Stream: beginners

Topic: Profiling an AoC app


view this post on Zulip Ayaz Hafiz (Dec 09 2023 at 02:49):

Spoiler: this contains an answer to part 1 of day 8 of AoC 2023.

I feel like I'm missing something. Does anyone see anything obviously wrong with this code? (Forget about the parsing bit, it is immaterial in performance)

app "AoC"
    packages {
        pf: "https://github.com/roc-lang/basic-cli/releases/download/0.7.0/bkGby8jb0tmZYsy2hg1E_B2QrCgcSTxdUlHtETwm5m4.tar.br",
        parser: "https://github.com/lukewilliamboswell/roc-parser/releases/download/0.2.0/dJQSsSmorujhiPNIvJKlQoI92RFIG_JQwUfIxZsCSwE.tar.br",
    }
    imports [
        pf.Stdout,
        pf.Task.{ Task },
        parser.Core.{
            Parser,
            const,
            keep,
            skip,
            oneOf,
            many,
            sepBy1,
        },
        parser.String.{
            string,
            parseStr,
            codeunitSatisfies,
        },
        "day-8-input.txt" as input : Str,
    ]
    provides [main] to pf

main : Task {} *
main =
    Stdout.line part1
    |> Task.await \_ -> Stdout.line ""

part1 : Str
part1 =
    input
    |> Str.trim
    |> parseMap
    |> stepsAAAToZZZ
    |> Num.toStr

Direction : [Left, Right]
Node : { left : Str, right : Str }
Network : Dict Str Node
Map : { directions : List Direction, network : Network }

findNode : Network, Str -> Node
findNode = \network, node ->
    when Dict.get network node is
        Ok n -> n
        Err _ -> crash "bad input: node \(node) not found"
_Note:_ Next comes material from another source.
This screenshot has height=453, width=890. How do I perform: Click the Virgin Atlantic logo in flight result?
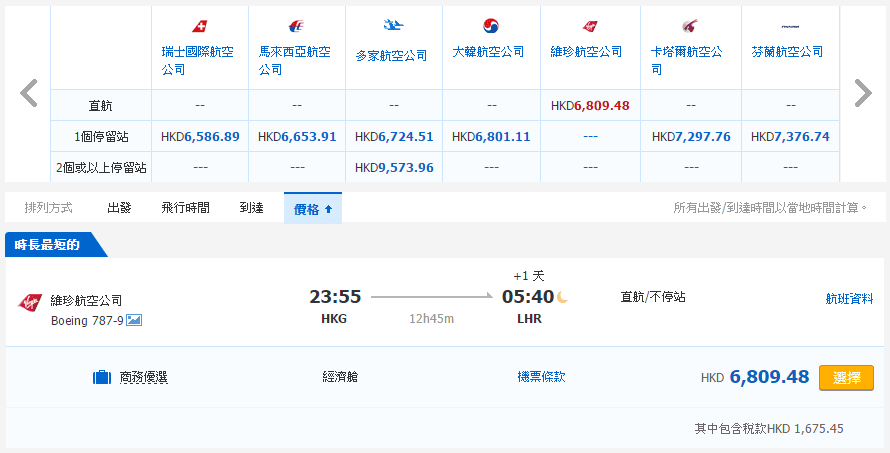click(x=29, y=303)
stepsAAAToZZZ : Map -> Nat
stepsAAAToZZZ = \{ directions, network } ->
    go = \steps, ds, d, cur ->
        if cur == "ZZZ" then
            steps
        else
            when List.get ds (Num.rem d (List.len ds)) is
                Ok Left -> go (steps + 1) directions (d + 1) (findNode network cur).left
                Ok Right -> go (steps + 1) directions (d + 1) (findNode network cur).right
                Err _ -> crash "bad input"

    go 0 directions 0 "AAA"

parseMap : Str -> Map
parseMap = \str ->
    pDirection : Parser _ Direction
    pDirection = oneOf [
        const Left |> skip (string "L"),
        const Right |> skip (string "R"),
    ]

    pDirections = many pDirection

    pLabel : Parser _ Str
    pLabel =
        const \c ->
            when Str.fromUtf8 c is
                Ok s -> s
                Err _ -> crash "bad input: non-utf8 character"
        |> keep (many (codeunitSatisfies \b -> b >= 'A' && b <= 'Z'))

    pNode : Parser _ (Str, Node)
    pNode =
        const (\node -> \left -> \right -> (node, { left, right }))
        |> keep pLabel
        |> skip (string " = (")
        |> keep pLabel
        |> skip (string ", ")
        |> keep pLabel
        |> skip (string ")")

    pNetwork : Parser _ Network
    pNetwork =
        const Dict.fromList
        |> keep (sepBy1 pNode (string "\n"))

    pMap : Parser _ Map
    pMap =
        const (\directions -> \network -> { directions, network })
        |> keep pDirections
        |> skip (string "\n\n")
        |> keep pNetwork

    when parseStr pMap str is
        Ok g -> g
        Err (ParsingFailure e) | Err (ParsingIncomplete e) -> crash "bad input: '\(e)'"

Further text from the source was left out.